# Math Help - Trigonometric Identity - All that Good Stuff!

1. ## Trigonometric Identity - All that Good Stuff!

Well guys, I really would appreciate it were someone able to prove to me this:

cos^2x-sin^2x = (1-tan^2x)/(1+tan^2x)

I think the left side equals cos(2x), but I'm not even sure of that! Any help is much appreciated!

2. Originally Posted by saintv
Well guys, I really would appreciate it were someone able to prove to me this:

cos^2x-sin^2x = (1-tan^2x)/(1+tan^2x)

I think the left side equals cos(2x), but I'm not even sure of that! Any help is much appreciated!
You're correct about the left side of the equation, but that isn't going to help you any. Just use the identity $tan(x)=\frac{sin(x)}{cos(x)}$ on the right side of the equation. If you simplify the fraction, you'll obtain the left side:

$\frac{1-\frac{sin^2(x)}{cos^2(x)}}{1+\frac{sin^2(x)}{cos^2 (x)}}=\frac{\frac{cos^2(x)-sin^2(x)}{cos^2(x)}}{\frac{cos^2(x)+sin^2(x)}{cos^ 2(x)}}=\frac{cos^2(x)-sin^2(x)}{cos^2(x)+sin^2(x)}=cos^2(x)-sin^2(x)$

3. Originally Posted by saintv
Well guys, I really would appreciate it were someone able to prove to me this:

cos^2x-sin^2x = (1-tan^2x)/(1+tan^2x)

I think the left side equals cos(2x), but I'm not even sure of that!
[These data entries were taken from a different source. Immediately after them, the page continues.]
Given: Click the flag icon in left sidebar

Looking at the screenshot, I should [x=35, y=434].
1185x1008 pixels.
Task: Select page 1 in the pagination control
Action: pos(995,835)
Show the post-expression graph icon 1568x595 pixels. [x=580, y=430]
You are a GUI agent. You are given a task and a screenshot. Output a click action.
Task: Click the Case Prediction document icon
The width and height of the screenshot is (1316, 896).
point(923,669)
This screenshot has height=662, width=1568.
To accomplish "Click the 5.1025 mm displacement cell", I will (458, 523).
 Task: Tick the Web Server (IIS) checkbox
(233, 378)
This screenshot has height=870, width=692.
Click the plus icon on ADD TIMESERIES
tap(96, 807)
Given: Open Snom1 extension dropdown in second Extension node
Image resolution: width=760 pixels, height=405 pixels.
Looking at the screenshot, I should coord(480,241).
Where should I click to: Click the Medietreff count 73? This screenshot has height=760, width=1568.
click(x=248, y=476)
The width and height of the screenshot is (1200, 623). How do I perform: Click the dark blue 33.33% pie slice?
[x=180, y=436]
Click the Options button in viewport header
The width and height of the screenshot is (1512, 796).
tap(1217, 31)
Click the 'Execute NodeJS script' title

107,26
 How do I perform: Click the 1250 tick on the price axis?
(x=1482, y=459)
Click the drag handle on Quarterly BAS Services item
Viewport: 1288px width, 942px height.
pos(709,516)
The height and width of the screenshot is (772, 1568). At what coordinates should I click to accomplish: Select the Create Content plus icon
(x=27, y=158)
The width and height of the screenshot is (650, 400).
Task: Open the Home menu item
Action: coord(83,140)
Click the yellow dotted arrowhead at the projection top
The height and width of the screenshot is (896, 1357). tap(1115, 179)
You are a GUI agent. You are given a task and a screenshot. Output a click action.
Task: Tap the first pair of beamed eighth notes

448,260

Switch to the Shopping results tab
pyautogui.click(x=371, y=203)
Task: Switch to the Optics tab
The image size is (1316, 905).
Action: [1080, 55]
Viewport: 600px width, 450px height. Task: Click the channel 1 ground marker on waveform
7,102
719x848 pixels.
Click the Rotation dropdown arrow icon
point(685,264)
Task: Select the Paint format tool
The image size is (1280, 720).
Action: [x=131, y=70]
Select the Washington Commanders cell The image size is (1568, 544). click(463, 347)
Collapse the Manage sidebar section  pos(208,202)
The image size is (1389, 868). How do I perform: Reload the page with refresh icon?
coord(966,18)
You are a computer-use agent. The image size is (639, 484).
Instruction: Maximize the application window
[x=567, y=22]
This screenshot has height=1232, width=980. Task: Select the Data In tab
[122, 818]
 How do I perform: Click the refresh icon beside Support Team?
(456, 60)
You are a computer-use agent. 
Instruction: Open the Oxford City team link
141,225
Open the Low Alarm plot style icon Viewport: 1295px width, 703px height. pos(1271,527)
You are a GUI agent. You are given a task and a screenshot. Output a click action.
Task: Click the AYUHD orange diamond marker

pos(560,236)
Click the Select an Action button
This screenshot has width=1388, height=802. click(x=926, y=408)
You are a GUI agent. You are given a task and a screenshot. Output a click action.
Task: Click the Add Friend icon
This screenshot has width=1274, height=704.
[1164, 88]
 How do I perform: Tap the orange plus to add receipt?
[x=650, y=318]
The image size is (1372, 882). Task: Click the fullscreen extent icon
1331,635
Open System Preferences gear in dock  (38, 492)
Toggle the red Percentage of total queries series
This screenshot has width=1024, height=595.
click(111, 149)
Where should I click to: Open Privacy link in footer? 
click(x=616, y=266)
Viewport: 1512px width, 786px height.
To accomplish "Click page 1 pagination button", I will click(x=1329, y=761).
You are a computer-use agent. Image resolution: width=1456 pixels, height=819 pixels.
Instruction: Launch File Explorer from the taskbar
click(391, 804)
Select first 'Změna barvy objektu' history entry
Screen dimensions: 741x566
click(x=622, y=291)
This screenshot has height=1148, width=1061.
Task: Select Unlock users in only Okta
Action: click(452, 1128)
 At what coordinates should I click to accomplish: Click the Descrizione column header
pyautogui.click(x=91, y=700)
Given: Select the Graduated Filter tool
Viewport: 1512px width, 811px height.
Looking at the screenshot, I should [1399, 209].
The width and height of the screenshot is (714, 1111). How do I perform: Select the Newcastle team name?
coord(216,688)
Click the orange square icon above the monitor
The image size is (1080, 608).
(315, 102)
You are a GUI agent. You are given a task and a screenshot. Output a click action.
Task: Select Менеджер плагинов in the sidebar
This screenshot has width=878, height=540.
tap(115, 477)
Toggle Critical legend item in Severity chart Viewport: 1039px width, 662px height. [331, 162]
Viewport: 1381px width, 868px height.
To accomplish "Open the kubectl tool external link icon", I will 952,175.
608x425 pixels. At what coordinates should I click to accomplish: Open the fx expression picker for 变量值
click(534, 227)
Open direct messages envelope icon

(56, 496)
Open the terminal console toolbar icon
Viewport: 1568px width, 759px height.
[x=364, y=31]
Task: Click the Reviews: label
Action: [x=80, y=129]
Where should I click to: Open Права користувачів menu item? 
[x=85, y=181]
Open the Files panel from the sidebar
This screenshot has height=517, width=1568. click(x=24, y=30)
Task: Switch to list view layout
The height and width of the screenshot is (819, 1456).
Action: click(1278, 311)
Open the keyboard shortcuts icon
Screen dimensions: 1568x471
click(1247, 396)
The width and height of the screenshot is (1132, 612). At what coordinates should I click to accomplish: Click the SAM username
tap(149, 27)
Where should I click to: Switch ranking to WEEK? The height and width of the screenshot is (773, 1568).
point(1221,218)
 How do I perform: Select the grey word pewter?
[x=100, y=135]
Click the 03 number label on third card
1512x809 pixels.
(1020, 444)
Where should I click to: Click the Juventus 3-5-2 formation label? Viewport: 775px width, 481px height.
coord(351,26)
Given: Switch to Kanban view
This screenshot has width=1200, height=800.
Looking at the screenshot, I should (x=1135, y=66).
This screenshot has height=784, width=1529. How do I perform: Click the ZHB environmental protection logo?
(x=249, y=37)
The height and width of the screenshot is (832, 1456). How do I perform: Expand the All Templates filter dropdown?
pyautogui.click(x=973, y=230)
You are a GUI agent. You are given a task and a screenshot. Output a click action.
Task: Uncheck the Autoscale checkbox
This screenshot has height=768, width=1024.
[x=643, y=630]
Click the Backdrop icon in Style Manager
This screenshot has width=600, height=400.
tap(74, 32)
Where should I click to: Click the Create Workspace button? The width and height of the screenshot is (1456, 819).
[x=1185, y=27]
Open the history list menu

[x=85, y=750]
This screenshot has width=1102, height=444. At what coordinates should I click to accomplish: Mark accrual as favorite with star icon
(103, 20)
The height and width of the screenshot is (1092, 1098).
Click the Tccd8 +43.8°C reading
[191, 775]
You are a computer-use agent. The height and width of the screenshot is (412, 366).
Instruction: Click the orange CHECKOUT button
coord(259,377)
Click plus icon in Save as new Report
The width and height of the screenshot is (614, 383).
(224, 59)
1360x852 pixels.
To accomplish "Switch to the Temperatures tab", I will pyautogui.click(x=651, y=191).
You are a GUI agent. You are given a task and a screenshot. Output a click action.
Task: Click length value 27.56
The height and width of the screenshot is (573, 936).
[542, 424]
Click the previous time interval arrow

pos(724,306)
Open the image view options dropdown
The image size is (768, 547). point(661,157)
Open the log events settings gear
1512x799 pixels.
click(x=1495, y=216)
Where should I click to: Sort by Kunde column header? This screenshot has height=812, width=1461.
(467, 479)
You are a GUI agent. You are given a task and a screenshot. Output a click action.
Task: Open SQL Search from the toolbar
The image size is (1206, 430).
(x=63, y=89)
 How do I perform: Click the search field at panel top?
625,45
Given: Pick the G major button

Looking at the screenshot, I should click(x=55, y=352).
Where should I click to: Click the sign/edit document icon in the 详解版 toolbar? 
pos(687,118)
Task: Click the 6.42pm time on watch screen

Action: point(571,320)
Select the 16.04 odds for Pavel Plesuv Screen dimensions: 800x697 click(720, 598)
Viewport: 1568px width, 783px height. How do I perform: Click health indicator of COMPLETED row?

Any help is much appreciated!
Yes the left side does equal cos(2x) but I'm going to start with the right side and get the left.

note that $tan^2(x) = \frac{sin^2(x)}{cos^2(x)}$ and $1+tan^2(x) = sec^2(x)$

Rewrite in terms of sin and cos:

Spoiler:
$\left(1-\frac{sin^2(x)}{cos^2(x)}\right) \times \frac{1}{sec^2(x)}$

Get the same denominator for both terms:

Spoiler:
$\left(1 - \frac{sin^2(x)}{cos^2(x)}\right) = \frac{cos^2(x)-sin^2(x)}{cos^2(x)}$

Combine the two again

$\frac{cos^2(x)-sin^2(x)}{cos^2(x)} \times \frac{1}{sec^2(x)} = \frac{cos^2(x)-sin^2(x)}{cos^2(x)} \times cos^2(x)$

$= cos^2(x)-sin^2(x) = LHS$

4. Thank you so much, both of you! I really understand it now!

Guess I need to work on the algebraic skills a bit more.